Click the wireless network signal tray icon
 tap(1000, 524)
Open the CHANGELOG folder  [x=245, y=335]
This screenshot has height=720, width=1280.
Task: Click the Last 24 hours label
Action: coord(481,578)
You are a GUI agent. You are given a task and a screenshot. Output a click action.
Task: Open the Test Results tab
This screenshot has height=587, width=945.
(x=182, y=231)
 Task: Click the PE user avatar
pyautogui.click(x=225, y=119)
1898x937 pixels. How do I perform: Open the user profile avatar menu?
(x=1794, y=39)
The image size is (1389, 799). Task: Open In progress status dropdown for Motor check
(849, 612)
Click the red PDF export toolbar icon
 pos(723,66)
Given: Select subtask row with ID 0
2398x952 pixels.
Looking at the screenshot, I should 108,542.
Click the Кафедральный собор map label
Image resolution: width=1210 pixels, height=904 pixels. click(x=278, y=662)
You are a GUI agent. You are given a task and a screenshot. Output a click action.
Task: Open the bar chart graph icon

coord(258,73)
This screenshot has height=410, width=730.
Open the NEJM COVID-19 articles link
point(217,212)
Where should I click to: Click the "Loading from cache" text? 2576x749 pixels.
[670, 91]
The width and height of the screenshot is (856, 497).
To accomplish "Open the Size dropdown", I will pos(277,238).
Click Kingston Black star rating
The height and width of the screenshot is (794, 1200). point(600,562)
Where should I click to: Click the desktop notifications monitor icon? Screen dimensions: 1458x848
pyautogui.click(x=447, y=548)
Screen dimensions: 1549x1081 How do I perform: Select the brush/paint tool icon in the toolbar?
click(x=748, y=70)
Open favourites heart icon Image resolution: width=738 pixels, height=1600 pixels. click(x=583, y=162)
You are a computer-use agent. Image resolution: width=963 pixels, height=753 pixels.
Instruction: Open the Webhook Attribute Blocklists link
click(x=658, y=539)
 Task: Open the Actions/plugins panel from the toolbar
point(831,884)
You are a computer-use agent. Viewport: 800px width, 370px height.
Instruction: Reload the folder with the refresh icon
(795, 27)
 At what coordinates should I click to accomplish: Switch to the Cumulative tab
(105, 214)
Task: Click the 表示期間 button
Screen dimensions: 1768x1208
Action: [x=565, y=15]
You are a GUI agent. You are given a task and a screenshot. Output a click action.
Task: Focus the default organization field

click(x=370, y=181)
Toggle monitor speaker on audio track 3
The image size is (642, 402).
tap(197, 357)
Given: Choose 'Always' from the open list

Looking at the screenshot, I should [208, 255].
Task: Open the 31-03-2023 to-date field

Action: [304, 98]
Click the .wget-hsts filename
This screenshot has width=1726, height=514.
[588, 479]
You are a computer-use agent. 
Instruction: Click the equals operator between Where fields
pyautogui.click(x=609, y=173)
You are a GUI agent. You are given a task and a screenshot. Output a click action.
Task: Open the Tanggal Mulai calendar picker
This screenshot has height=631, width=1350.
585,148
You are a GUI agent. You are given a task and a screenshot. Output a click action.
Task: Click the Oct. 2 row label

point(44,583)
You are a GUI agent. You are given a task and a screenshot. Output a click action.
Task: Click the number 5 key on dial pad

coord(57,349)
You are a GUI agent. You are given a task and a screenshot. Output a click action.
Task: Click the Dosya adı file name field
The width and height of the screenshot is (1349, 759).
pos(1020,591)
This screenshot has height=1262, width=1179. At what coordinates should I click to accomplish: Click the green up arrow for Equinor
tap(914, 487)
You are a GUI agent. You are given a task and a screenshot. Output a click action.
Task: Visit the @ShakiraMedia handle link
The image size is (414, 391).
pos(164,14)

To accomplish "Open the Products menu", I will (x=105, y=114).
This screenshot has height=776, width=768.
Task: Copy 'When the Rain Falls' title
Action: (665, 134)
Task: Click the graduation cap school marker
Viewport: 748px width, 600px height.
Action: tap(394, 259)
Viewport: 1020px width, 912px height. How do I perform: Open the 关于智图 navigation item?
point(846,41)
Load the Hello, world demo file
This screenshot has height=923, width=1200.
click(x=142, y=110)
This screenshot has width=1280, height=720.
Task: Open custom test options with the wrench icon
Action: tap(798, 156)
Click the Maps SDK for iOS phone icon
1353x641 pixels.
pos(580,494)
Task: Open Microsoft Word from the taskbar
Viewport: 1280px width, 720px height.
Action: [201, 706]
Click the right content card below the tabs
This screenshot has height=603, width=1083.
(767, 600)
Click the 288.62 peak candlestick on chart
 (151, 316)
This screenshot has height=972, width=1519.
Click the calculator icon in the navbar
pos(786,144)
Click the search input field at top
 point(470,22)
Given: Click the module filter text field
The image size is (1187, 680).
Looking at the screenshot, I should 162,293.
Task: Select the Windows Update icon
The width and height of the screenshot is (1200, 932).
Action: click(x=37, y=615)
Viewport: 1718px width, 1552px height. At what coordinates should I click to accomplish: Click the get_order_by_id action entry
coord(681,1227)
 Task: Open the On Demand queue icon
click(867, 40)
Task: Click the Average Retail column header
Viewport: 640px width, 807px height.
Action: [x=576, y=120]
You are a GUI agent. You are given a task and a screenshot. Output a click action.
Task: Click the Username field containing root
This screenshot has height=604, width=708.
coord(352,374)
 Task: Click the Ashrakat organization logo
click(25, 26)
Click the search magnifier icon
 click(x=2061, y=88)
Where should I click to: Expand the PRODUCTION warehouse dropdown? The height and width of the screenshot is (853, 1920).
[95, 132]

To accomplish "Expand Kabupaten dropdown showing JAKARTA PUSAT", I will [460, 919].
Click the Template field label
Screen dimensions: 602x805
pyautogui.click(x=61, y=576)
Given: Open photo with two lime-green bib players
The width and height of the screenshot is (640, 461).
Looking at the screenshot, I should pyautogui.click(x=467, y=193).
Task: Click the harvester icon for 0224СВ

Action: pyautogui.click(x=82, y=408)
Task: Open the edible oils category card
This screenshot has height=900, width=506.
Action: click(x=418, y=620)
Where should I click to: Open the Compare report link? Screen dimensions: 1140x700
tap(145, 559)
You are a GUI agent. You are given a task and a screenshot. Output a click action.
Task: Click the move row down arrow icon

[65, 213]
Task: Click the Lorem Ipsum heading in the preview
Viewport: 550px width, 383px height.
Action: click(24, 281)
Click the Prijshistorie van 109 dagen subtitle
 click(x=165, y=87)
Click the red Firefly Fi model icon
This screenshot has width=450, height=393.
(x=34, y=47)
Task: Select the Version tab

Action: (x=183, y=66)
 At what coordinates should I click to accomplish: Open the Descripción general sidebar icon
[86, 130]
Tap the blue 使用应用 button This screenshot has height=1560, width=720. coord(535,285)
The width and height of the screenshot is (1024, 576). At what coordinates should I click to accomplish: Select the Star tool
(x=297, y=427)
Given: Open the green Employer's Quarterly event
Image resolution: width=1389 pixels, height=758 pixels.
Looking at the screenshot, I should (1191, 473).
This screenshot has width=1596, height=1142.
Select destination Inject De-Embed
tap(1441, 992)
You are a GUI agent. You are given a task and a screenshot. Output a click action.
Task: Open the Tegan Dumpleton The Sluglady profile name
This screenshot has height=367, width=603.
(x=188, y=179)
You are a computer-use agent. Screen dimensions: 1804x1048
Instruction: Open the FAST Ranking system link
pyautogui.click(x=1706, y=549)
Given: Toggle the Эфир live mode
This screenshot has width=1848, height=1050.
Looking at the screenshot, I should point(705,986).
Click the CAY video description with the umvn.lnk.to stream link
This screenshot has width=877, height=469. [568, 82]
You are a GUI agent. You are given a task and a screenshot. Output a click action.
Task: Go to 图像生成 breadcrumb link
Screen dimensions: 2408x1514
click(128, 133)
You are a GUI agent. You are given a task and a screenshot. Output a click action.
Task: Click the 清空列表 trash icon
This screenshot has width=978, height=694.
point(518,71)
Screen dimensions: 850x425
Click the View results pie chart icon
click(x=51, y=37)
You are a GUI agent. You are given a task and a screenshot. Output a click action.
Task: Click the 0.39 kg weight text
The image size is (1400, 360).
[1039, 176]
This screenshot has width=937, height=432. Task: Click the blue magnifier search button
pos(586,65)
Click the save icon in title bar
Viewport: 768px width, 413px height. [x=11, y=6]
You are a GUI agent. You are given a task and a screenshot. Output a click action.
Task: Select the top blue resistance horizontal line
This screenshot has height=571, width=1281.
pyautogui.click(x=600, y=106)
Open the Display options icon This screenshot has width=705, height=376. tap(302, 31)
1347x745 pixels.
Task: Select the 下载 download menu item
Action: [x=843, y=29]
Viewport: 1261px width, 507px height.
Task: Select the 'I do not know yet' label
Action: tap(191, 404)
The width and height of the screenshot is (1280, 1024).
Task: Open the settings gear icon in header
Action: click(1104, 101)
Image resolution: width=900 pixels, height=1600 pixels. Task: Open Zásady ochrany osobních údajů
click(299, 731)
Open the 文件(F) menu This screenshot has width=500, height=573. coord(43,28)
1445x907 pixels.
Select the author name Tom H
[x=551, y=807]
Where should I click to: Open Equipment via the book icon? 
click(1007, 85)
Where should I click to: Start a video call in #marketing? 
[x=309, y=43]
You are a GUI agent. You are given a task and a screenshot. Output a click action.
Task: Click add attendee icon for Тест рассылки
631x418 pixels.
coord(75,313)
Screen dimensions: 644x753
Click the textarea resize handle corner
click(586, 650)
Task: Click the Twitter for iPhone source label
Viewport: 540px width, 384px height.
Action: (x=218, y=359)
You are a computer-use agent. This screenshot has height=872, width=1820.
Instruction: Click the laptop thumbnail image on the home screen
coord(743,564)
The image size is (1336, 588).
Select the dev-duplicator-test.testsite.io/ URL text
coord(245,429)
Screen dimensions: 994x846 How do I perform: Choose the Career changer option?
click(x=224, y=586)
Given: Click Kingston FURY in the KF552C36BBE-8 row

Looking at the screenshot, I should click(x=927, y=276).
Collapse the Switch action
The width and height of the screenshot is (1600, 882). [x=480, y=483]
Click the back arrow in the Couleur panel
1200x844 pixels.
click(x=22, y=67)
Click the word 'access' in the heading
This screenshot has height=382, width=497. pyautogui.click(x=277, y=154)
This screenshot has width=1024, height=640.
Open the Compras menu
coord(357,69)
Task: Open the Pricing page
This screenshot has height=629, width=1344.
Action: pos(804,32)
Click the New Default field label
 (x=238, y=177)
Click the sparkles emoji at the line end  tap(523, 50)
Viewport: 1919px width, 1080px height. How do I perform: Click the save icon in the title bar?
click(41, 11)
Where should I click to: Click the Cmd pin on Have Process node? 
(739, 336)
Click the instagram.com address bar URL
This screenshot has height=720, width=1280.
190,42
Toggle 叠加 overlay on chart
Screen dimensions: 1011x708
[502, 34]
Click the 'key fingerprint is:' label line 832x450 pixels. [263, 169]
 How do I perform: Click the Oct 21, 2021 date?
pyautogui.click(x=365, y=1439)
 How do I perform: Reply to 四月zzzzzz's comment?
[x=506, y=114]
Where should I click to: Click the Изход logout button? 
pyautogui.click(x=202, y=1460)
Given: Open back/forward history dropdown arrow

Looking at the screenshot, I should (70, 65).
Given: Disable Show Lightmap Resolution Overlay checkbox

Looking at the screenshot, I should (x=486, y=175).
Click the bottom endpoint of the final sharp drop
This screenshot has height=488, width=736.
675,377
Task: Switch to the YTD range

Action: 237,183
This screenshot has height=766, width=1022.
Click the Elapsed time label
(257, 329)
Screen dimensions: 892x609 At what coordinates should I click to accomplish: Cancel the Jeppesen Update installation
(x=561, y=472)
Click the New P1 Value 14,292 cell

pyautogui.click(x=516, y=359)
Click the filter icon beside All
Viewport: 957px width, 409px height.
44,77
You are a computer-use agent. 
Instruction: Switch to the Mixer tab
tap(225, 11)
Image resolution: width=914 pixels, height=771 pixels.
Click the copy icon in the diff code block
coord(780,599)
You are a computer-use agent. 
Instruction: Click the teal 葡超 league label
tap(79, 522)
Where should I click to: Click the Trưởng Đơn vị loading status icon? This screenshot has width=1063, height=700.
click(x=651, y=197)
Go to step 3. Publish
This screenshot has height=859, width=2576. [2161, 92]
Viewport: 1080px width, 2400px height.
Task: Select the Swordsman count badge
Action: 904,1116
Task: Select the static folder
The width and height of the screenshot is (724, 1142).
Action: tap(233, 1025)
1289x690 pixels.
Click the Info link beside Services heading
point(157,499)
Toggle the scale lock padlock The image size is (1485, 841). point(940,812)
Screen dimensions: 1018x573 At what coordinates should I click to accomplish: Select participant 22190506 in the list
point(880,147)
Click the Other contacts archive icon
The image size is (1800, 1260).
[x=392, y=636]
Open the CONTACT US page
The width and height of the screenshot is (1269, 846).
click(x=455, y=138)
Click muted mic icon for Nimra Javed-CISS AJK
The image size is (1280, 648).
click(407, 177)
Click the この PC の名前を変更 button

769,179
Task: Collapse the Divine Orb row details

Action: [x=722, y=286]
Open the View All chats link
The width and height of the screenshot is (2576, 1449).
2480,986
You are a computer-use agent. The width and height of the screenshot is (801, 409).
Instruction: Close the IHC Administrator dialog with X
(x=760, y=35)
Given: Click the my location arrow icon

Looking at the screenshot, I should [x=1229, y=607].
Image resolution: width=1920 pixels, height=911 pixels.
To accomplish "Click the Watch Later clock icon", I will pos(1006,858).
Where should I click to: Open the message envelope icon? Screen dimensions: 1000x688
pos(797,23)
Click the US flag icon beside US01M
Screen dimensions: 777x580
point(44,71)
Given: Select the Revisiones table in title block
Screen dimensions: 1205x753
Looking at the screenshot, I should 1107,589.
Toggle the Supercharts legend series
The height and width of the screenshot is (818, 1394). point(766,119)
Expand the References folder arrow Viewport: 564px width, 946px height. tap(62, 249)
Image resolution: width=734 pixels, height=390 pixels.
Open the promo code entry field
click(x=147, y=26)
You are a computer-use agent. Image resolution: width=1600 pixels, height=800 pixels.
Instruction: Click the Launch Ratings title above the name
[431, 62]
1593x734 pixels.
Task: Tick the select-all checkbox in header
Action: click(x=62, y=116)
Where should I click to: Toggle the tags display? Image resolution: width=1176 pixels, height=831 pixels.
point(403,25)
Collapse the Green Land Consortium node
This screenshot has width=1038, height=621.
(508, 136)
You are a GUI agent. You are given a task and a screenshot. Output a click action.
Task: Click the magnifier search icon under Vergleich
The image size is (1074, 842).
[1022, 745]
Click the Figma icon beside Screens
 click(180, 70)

§ **What needs to be done**
Copy exactly the line containing "Instruction: Click the Launch" and every line after it, ending with the last line of the records above.

§ **Response to this task**
Instruction: Click the Launch Ratings title above the name
[431, 62]
1593x734 pixels.
Task: Tick the select-all checkbox in header
Action: click(x=62, y=116)
Where should I click to: Toggle the tags display? Image resolution: width=1176 pixels, height=831 pixels.
point(403,25)
Collapse the Green Land Consortium node
This screenshot has width=1038, height=621.
(508, 136)
You are a GUI agent. You are given a task and a screenshot. Output a click action.
Task: Click the magnifier search icon under Vergleich
The image size is (1074, 842).
[1022, 745]
Click the Figma icon beside Screens
 click(180, 70)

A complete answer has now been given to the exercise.